__Source extract__:
Monday, May 21, 2012

Eugene Mersereau Waith, Douglas Tracy Smith Professor of English at Yale University, died in New Haven on October 25, 2007.   A memorial service for him was held at Yale on January 13, 2008.

 

Professor Waith was a long-time supporter of ASTR, becoming a member in its earliest years, serving on its Executive Committee from 1978 to 1981, and a familiar figure at its annual meetings across its first three decades.

A specialist in the intellectual sources and generic development of early modern drama from Shakespeare through the Restoration, Professor Waith’s major works were The Pattern of Tragicomedy in Beaumont and Fletcher (1952), The Herculean Hero (1962), and Ideas of Greatness (1971).  He was a respected textual editor, producing an edition of Jonson’s Bartholomew Fair and an edition of Macbeth for the revised Yale Shakespeare (1954), and editions of Titus Andronicus and The Two Noble Kinsmen for the landmark Oxford Shakespeare. He also served for years as a general editor of the Revels Plays (Manchester University Press).

He gave sensitive and respectful attention to theatrical performance in his work, unusual in the literary studies of drama of his time.  He edited an anthology of world drama for students, The Dramatic Moment (1967), helped establish a major in theatre studies at Yale, and chaired an interdisciplinary program in history, arts and letters.   He was a regular theatregoer, always interested in new plays and new stagings of classics.  He served as a trustee for New Haven’s Long Wharf Theatre.  A number of his graduate students have made major contributions to the study of early modern drama and Shakespeare in performance, including students from Yale’s doctoral program in theatre history who often elected his courses.

__Exercise tasks__:
[A] Using the Waith obituary, explain in one to three sentences what grounds it gives for calling him a long-time supporter of ASTR.
[B] Decide whether each statement agrees with the Waith obituary, answering yes or no and quoting the deciding words: (i) Waith edited Macbeth for the revised Yale Shakespeare. (ii) The Herculean Hero was published in 1952. (iii) Waith was a trustee of Long Wharf Theatre.
[C] From the Waith obituary, extract everything from "Monday, May 21, 2012" down to "January 13, 2008.".
The items that come next have no connection to the Waith obituary.

__Entries shown__:
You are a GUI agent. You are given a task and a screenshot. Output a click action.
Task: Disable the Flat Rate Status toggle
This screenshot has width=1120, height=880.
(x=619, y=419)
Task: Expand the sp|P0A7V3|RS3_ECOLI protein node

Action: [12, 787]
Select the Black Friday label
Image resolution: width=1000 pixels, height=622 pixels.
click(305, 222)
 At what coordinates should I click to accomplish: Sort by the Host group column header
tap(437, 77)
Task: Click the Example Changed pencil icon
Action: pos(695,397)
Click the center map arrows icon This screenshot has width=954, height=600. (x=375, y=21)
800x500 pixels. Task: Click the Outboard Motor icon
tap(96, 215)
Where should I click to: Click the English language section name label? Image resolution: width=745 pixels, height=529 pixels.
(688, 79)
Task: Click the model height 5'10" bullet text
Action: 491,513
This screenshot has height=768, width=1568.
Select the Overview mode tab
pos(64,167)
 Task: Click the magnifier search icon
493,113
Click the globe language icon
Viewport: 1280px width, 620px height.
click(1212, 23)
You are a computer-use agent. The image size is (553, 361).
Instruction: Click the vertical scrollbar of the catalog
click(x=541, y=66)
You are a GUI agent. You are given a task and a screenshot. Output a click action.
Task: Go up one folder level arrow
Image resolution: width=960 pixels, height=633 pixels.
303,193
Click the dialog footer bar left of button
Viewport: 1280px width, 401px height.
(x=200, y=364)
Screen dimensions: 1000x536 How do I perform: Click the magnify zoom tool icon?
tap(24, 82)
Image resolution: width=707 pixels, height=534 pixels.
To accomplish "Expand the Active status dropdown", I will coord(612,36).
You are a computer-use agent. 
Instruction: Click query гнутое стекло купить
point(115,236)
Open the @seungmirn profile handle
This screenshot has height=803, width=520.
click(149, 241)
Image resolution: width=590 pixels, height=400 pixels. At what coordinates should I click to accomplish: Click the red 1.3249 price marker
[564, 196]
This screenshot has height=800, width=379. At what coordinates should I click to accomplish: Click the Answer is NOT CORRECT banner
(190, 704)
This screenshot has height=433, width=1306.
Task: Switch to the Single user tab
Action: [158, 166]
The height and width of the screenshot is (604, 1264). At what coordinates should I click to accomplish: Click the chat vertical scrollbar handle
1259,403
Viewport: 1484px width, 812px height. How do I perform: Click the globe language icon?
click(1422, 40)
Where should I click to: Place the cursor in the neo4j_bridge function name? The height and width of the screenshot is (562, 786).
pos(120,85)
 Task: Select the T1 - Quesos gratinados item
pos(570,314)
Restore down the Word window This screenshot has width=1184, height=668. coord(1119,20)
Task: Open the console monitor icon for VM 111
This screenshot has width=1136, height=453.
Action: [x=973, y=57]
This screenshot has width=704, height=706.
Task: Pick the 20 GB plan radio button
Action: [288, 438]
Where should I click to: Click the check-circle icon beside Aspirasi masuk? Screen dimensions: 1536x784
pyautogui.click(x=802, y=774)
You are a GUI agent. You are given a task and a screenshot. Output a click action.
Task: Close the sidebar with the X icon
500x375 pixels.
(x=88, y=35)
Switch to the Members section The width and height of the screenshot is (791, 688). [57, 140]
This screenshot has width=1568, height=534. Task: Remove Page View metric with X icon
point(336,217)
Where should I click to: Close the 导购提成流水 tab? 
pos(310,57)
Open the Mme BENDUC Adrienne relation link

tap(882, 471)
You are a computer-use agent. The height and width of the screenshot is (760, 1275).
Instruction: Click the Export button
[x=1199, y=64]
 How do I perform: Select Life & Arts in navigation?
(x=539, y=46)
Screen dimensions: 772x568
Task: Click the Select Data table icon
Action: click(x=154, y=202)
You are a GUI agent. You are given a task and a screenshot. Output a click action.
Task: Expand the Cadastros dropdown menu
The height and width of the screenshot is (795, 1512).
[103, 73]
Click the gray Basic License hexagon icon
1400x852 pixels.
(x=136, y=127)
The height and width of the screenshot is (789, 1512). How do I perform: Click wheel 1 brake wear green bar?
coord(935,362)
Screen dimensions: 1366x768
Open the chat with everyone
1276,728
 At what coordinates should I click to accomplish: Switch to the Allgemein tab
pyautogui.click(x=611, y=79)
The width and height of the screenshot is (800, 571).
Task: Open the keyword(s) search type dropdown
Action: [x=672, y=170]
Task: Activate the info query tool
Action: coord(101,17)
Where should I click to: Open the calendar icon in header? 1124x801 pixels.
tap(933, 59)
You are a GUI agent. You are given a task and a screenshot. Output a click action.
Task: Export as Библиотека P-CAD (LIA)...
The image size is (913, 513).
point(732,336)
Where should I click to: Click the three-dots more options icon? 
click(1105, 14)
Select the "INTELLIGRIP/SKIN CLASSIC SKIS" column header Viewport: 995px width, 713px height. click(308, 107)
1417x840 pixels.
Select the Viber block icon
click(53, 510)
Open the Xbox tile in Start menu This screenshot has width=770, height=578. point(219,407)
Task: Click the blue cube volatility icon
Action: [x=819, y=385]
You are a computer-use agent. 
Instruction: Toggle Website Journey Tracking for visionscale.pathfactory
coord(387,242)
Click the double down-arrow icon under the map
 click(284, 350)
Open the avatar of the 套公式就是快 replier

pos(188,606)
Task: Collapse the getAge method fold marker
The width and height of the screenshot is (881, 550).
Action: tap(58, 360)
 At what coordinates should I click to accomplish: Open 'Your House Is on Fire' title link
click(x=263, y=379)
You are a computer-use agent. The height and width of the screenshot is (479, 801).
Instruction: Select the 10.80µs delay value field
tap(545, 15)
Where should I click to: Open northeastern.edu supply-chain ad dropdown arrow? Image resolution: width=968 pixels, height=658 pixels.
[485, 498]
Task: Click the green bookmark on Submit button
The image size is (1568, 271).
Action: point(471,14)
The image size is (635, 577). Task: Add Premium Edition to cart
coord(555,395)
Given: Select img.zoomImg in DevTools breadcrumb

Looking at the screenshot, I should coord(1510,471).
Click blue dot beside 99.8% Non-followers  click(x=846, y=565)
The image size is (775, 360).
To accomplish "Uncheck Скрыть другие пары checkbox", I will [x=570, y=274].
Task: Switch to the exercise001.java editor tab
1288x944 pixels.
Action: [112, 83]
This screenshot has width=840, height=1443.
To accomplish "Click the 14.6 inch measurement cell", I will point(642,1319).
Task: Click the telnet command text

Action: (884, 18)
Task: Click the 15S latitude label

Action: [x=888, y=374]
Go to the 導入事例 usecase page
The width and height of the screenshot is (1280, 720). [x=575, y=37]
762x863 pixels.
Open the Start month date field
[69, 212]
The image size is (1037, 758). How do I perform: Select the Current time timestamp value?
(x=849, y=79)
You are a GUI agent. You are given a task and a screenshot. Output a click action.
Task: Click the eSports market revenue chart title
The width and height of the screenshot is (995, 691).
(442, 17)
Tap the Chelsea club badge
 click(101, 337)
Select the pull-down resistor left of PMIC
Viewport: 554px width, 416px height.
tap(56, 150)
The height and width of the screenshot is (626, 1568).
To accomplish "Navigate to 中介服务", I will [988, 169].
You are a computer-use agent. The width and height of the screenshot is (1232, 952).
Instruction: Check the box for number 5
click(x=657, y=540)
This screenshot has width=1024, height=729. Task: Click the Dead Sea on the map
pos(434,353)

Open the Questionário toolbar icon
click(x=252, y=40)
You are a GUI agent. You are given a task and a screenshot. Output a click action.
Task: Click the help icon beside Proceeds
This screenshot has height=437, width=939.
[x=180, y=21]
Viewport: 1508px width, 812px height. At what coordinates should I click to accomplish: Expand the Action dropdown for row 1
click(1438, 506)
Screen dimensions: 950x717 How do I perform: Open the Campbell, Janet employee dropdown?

__Answers for this exercise__:
[A] He joined ASTR in its earliest years and served on its Executive Committee from 1978 to 1981. He was also a familiar figure at its annual meetings across its first three decades.

[B]
(i) Yes: "an edition of Macbeth for the revised Yale Shakespeare (1954)"
(ii) No: "The Herculean Hero (1962)"
(iii) Yes: "He served as a trustee for New Haven’s Long Wharf Theatre."

[C]
Monday, May 21, 2012

Eugene Mersereau Waith, Douglas Tracy Smith Professor of English at Yale University, died in New Haven on October 25, 2007.   A memorial service for him was held at Yale on January 13, 2008.